When there's no better use for "free memory", memory will be used for those caches, but automatically purged and freed when some other "more important" application wants to allocate memory.

No, those caches don't affect any caches maintained by any applications (including redis and memcached).

My Amazon EC2 server RAM was getting filled up over the days - from 6% to up to 95% in a matter of 7 days. I am having to run a bi-weekly cronjob to remove these cache. Then memory usage drops to 6% again.

Probably you're mis-interpreting the situation: your system may just be making efficient usage of its ressources.

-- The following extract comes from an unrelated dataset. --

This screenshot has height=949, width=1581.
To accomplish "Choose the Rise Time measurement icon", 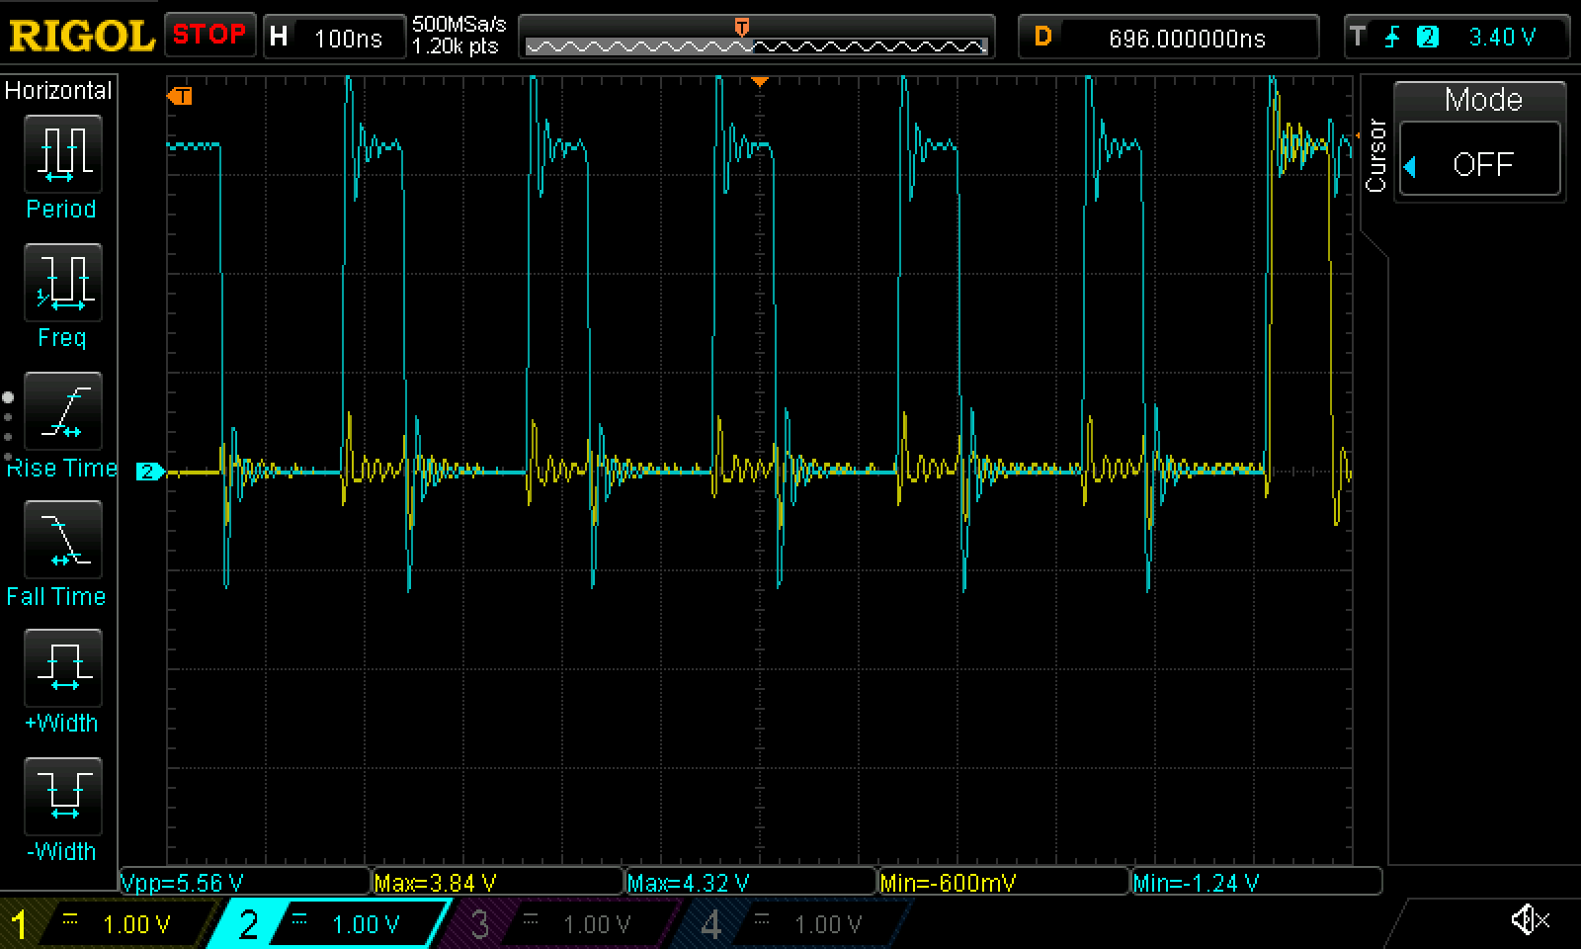I will coord(62,411).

To simplify things a little bit: "free" memory can also be seen as "unused", or even more dramatic - a waste of resources: you paid for it, but don't make use of it. That's a very un-economic situation, and the linux kernel tries to make some "more useful" use of your "free" memory.

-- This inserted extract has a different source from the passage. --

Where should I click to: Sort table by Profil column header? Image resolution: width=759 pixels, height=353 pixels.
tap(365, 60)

Part of its strategy involves using it to save various kinds of disk I/O by using various dynamically sized memory caches. A quick access to cache memory saves "slow" disk access, so that's often a useful idea.

As soon as a "more important" process wants to allocate memory, the Linux kernel voluntarily frees those caches and makes the memory available to the requesting process. So there's usually no need to "manually free" those caches.

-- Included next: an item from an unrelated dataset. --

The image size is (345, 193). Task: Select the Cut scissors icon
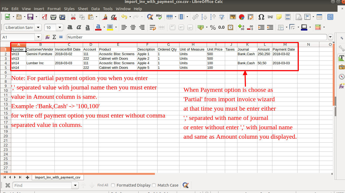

The Linux kernel may even decide to swap out memory of an otherwise idle process to disk (swap space), freeing RAM to be used for "more important" tasks, probably also including to be used as some cache.

So as long as your system is not actively swapping in/out, there's little reason to manually flush caches.

A common case to "manually flush" those caches is purely for benchmark comparison: your first benchmark run may run with "empty" caches and so give poor results, while a second run will show much "better" results (due to the pre-warmed caches). By flushing your caches before any benchmark run, you're removing the "warmed" caches and so your benchmark runs are more "fair" to be compared with each other.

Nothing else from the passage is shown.